- [TASK PROMPT]
Leave out every line before the one containing "Open app permissions via PERMISSIONS button", and repeat the rest of the material below exactly, that line included.

- [PROVIDED DATA]
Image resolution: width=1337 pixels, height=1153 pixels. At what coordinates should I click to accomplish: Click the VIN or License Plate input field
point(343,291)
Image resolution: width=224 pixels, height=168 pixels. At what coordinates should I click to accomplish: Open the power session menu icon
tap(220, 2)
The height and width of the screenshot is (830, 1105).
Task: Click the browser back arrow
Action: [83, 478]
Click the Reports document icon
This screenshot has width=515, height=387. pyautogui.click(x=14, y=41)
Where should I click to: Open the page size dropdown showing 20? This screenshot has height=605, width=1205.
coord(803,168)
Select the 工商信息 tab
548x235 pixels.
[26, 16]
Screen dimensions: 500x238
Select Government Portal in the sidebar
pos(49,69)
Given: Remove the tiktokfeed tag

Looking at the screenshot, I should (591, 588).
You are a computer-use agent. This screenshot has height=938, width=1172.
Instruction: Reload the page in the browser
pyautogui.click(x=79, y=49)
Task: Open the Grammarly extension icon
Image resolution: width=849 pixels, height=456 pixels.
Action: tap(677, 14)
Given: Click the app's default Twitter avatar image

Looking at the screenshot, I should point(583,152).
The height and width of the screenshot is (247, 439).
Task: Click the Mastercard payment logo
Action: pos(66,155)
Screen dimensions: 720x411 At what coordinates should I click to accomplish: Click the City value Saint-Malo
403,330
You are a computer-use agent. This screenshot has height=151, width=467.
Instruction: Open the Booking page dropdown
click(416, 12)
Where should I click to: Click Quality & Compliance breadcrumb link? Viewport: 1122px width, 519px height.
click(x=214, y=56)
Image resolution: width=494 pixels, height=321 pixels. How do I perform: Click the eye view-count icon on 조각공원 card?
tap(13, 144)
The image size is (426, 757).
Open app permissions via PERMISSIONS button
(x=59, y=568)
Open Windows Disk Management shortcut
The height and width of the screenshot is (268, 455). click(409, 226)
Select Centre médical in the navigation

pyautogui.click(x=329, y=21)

- [RESPONSE BELOW]
Open app permissions via PERMISSIONS button
(x=59, y=568)
Open Windows Disk Management shortcut
The height and width of the screenshot is (268, 455). click(409, 226)
Select Centre médical in the navigation

pyautogui.click(x=329, y=21)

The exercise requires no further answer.